CHALLENGE: Copy the listing below verbatim, everything from its first line down to the line containing "I want to click on draw", with both ends included.

LISTING:

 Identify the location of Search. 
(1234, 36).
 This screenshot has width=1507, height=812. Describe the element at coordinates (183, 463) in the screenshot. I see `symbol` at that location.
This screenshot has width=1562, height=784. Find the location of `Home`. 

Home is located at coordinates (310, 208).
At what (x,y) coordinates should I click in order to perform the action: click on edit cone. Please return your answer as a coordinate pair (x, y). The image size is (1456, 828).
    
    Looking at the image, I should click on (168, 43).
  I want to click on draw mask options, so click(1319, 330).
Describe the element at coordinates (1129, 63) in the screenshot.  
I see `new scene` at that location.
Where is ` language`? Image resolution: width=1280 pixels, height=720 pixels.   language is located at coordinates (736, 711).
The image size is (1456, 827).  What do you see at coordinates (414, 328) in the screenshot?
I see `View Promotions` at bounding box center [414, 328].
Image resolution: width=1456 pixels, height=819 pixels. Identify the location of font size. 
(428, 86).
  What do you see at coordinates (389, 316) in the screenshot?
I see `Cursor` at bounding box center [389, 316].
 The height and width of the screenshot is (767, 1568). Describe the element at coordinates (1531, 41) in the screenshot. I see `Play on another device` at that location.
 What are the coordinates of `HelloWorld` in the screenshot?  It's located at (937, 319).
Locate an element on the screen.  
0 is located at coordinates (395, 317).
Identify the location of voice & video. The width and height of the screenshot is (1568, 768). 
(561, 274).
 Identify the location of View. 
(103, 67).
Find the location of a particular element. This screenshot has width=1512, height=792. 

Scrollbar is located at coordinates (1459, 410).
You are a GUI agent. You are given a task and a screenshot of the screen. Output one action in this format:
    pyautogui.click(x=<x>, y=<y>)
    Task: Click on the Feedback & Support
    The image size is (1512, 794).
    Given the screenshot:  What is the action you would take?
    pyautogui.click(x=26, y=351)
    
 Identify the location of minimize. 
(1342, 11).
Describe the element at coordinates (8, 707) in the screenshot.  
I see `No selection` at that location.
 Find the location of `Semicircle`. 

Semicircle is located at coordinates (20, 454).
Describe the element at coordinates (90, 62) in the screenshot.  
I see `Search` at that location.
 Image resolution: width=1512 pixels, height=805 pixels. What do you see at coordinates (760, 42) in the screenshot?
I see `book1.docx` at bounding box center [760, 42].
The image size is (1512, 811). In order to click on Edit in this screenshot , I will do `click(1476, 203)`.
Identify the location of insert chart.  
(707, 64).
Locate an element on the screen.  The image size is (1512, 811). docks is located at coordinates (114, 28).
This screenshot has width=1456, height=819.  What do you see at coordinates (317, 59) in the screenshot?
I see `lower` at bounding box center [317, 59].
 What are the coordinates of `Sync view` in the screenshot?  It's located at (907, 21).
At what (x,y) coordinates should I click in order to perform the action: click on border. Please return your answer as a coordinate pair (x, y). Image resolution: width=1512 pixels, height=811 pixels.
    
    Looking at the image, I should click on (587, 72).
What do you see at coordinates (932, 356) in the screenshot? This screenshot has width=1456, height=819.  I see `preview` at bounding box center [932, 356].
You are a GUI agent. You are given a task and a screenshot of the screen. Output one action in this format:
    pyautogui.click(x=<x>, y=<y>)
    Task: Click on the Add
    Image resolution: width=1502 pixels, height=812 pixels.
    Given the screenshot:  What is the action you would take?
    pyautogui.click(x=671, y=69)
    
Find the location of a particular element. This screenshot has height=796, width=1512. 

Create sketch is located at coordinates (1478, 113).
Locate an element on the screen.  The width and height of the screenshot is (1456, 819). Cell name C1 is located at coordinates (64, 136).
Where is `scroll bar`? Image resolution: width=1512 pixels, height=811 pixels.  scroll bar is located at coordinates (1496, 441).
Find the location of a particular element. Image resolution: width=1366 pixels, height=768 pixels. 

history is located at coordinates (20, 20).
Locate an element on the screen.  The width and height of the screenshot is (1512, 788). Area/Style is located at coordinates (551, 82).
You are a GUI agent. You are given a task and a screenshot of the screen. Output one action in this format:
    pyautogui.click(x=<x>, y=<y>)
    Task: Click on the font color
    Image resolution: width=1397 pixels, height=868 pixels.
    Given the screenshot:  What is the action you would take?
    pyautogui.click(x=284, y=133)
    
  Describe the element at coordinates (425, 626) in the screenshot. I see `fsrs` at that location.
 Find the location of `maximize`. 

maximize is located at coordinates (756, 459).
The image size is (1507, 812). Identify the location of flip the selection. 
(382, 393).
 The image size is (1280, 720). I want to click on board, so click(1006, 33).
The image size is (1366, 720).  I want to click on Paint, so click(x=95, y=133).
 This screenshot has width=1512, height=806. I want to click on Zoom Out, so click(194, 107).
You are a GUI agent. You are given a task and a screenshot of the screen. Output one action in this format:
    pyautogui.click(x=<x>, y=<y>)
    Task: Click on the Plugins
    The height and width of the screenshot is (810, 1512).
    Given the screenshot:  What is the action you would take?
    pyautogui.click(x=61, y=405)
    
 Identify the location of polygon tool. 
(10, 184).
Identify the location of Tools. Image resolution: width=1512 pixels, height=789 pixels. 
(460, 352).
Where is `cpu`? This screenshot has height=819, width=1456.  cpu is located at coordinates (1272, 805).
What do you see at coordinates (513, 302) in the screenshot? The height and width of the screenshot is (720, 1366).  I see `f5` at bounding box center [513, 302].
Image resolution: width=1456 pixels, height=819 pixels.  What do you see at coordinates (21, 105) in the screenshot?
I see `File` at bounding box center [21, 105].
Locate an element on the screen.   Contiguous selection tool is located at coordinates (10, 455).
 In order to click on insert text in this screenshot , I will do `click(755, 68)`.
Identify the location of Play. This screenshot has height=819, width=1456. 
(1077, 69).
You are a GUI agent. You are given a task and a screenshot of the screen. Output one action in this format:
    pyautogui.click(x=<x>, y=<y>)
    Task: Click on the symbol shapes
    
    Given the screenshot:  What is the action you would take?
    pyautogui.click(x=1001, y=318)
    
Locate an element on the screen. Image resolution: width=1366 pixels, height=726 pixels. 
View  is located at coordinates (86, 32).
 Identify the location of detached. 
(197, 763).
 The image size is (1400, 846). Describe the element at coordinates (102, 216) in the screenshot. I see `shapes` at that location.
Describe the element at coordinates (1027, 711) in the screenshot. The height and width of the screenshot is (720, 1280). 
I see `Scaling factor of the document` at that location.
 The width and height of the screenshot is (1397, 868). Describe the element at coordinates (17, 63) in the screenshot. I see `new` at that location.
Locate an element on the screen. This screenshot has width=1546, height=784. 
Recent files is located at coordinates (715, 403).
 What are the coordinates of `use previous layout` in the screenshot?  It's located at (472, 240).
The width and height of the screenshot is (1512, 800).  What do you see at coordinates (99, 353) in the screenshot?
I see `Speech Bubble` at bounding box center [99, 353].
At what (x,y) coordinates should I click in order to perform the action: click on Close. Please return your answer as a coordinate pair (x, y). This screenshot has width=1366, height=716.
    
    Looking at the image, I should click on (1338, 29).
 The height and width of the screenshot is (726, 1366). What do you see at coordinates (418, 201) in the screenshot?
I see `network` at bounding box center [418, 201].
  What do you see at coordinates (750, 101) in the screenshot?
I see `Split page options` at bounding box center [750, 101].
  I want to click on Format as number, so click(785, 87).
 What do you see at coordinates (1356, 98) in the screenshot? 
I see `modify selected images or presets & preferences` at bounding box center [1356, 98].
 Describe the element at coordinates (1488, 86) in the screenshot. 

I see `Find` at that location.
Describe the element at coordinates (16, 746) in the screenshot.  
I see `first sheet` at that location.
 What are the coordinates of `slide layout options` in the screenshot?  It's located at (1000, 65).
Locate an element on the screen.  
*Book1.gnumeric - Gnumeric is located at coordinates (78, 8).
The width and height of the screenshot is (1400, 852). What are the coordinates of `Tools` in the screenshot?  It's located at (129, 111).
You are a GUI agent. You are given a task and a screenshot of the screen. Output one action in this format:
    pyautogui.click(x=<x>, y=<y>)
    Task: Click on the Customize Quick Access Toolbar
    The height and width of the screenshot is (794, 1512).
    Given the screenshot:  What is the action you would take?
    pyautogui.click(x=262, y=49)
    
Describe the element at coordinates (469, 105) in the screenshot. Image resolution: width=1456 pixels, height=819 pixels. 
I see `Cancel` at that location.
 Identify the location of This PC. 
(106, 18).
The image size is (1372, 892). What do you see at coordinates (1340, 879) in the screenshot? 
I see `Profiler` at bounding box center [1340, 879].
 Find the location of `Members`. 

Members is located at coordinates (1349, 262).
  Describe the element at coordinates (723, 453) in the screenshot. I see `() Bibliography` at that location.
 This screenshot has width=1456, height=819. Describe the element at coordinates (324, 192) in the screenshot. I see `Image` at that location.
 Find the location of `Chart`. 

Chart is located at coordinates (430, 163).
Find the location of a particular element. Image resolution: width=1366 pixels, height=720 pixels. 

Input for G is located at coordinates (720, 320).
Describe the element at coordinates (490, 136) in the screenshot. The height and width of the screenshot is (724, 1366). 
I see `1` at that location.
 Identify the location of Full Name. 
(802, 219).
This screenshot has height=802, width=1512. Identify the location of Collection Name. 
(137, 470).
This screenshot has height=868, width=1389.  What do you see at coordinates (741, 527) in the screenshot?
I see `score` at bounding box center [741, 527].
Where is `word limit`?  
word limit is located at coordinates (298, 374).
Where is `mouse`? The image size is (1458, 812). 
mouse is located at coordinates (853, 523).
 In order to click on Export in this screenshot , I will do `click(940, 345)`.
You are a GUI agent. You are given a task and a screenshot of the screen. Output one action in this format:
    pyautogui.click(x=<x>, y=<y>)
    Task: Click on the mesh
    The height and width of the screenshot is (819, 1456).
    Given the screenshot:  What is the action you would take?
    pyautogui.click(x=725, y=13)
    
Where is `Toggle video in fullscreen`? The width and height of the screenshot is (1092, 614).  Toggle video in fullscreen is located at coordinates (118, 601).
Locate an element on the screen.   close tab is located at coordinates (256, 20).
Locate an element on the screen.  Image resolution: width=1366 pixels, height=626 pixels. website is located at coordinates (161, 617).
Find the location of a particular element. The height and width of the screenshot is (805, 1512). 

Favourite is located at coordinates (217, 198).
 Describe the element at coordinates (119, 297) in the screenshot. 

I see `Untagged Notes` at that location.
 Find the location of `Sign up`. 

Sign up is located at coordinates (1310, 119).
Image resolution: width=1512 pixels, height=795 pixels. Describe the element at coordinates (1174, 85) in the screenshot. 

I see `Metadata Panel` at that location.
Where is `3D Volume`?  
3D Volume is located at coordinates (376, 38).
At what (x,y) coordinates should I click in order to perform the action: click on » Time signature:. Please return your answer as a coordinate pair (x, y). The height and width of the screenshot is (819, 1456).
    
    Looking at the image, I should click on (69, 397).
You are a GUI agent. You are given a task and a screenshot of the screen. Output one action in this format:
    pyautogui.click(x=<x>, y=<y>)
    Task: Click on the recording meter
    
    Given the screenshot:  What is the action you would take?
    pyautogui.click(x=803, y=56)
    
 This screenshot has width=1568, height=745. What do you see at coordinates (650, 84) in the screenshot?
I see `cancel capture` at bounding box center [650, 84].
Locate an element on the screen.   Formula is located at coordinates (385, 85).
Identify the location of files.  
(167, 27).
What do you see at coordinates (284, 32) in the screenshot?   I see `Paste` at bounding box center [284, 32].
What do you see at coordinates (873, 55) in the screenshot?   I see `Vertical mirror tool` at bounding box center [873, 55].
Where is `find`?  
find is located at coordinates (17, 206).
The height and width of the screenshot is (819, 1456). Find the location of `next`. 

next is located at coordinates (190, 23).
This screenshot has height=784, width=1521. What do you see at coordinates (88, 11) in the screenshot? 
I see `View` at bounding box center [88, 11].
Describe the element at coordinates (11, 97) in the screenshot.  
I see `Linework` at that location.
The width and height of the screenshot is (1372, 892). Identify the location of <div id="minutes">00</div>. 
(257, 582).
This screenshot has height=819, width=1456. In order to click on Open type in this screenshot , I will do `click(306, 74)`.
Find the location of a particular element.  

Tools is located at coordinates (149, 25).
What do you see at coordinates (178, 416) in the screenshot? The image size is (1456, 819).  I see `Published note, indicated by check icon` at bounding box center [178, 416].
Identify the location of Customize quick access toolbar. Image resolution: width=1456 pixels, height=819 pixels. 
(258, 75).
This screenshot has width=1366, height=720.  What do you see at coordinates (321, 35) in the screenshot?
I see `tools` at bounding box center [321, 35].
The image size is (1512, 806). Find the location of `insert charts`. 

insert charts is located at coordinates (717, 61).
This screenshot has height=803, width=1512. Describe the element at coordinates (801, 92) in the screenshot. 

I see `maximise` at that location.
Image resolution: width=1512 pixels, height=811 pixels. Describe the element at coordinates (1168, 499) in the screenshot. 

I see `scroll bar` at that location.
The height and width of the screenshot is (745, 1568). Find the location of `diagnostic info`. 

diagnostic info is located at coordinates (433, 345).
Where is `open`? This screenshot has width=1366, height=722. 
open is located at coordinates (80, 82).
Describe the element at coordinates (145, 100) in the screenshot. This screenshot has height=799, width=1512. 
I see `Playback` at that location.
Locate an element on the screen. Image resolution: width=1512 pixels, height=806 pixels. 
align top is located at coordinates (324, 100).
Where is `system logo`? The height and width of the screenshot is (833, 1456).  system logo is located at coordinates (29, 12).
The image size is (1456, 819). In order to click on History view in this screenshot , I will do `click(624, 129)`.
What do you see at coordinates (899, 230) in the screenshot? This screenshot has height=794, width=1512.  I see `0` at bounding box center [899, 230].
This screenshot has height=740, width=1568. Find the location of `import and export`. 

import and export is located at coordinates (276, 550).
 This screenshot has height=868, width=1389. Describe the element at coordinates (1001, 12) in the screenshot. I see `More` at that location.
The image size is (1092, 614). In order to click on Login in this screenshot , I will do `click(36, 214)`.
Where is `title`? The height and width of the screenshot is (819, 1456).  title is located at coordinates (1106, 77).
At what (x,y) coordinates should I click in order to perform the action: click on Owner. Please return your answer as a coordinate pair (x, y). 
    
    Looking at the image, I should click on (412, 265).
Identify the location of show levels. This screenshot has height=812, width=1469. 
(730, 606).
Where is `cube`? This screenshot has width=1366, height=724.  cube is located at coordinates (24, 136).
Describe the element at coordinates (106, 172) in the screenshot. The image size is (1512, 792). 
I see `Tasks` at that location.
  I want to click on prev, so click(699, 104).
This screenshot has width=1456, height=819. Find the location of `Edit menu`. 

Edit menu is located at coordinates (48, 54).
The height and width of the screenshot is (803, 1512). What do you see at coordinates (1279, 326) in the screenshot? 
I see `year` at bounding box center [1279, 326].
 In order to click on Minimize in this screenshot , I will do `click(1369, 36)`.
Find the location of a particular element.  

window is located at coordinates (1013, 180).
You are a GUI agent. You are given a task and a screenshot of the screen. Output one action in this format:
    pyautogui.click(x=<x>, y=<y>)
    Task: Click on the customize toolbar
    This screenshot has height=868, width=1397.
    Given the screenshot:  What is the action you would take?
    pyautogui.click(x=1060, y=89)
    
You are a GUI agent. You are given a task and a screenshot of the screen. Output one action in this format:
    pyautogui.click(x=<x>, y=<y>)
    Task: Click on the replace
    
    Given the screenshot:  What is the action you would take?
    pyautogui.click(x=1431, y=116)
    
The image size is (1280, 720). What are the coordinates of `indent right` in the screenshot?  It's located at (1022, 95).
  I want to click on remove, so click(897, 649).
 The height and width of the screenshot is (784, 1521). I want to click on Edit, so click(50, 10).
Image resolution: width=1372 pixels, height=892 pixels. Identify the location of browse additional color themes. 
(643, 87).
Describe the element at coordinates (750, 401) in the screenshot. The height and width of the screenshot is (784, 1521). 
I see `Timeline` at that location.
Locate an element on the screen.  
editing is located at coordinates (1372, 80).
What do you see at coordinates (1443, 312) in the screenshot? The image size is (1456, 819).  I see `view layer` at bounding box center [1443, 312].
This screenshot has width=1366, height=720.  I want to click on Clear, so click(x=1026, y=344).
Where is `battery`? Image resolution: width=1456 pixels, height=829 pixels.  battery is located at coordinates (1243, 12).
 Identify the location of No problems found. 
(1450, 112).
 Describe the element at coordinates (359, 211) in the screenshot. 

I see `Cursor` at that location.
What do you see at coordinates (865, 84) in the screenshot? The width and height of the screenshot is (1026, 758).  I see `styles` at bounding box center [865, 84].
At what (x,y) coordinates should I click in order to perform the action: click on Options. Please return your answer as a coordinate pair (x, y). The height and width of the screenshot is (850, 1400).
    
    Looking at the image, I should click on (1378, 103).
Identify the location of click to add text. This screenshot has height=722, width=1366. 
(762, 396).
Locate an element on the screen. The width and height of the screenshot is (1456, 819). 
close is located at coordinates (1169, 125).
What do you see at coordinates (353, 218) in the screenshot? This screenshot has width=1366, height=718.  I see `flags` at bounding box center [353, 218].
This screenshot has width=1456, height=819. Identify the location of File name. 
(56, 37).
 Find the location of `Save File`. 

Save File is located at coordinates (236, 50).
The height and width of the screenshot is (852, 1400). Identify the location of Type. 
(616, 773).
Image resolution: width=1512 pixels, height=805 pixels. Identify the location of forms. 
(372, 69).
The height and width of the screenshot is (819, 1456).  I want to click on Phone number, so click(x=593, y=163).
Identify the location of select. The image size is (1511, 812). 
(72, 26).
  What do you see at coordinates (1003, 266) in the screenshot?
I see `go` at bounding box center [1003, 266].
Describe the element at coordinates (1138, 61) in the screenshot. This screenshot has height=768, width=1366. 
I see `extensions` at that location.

WORKED ANSWER:
 Identify the location of Search. 
(1234, 36).
 This screenshot has width=1507, height=812. Describe the element at coordinates (183, 463) in the screenshot. I see `symbol` at that location.
This screenshot has width=1562, height=784. Find the location of `Home`. 

Home is located at coordinates (310, 208).
At what (x,y) coordinates should I click in order to perform the action: click on edit cone. Please return your answer as a coordinate pair (x, y). The image size is (1456, 828).
    
    Looking at the image, I should click on (168, 43).
  I want to click on draw mask options, so click(1319, 330).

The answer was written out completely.